From the patient perspective, having comprehensive medication management through a pharmacist can have a huge impact on their overall care.
“One of my favorite stories was having a patient referred to me who had boxes and boxes of herbal supplements and over-the-counter drugs at home. They needed help sorting through it and we found they had over 200 types of supplements,” says Musselman. “By the end of the first visit we were able to talk them down to 30, and a year later got them down to 10. It’s taking all those things that people are doing that they don’t want to tell anyone they’re doing and then being able to get it down to a manageable level.”
Another incident where pharmacist intervention worked involved a patient who was allegedly only taking three prescribed meds. But upon requesting to speak to a pharmacist, the patient explained they were actually taking seven herbal supplements and one was interacting with most of their prescribed meds.
“We have a lot of people who don’t disclose what they’re taking until they’re asked directly about herbals and supplements. You have to be a bit of a detective,” says Musselman. “I was doing a ride along with a nurse practitioner and we asked if they take any herbal supplements and the patient directed us to a cabinet full of supplements. You can ask patients to bring the meds out for you so you can get a look at them.”
If COVID-19 had one silver lining, it was the acceptance of telehealth to enable better access. Much of this medication verification and personal interaction can be handled remotely. Musselman has been on calls where she’ll ask to look at a medication the patient is taking on screen so she can verify in real time if it is interacting with other meds.
“You see what they do on their daily journey. They’re not coming to me polished, so I get to see them how they are,” says Musselman. “It’s a way to get a good idea exactly what they’re doing day to day.”

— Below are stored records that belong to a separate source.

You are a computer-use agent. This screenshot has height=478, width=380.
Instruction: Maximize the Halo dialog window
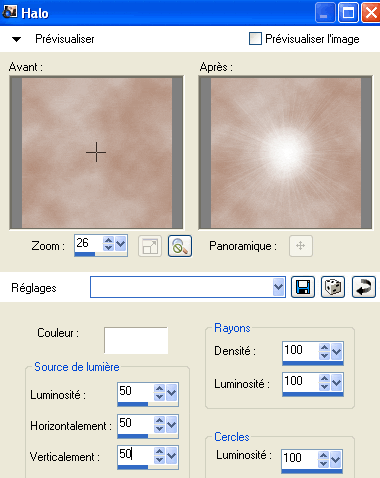(348, 13)
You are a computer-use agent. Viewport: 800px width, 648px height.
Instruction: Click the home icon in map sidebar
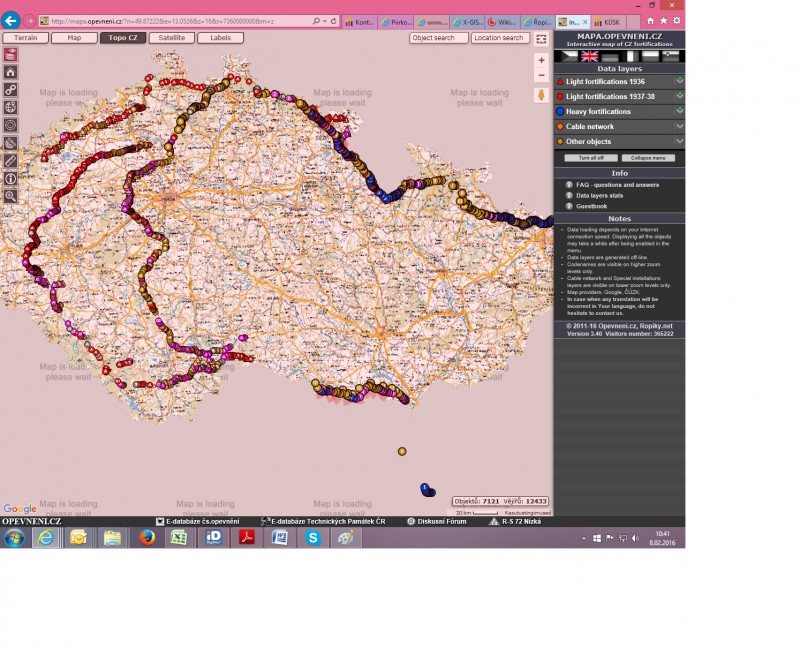tap(10, 72)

It can be eye opening for caregivers for aging patients as well who don’t know the right questions to ask the way a pharmacist will.
“They may not realize mom or dad is taking that medication. It becomes a dual conversation with the patient and the caregiver,” she says.
It doesn’t just end with asking patients the right questions, Musselman notes. Pharmacists need access to the right patient data to help them fully survey the medications a patient is on.
“The EHR is great for implementation but not everyone is connected. Pharmacists need to be able to check against the patient’s medication to determine if another option might work better,” she says.
Systems are less siloed than they used to be, but there is still room for improvement across the industry, however.
“Since I’ve been in this space there’s been a lot of change—a lot of advancement and a lot of acknowledgement about what a pharmacist can bring,” says Musselman. “I’d like to see that progress happening at a faster pace. Post-COVID, we’ve been thrown into a bit of a spiral with burnout and shortages, but there’s an opportunity to optimize the care team using all of our professionals at the top of their license, while keeping patients healthy and at home.”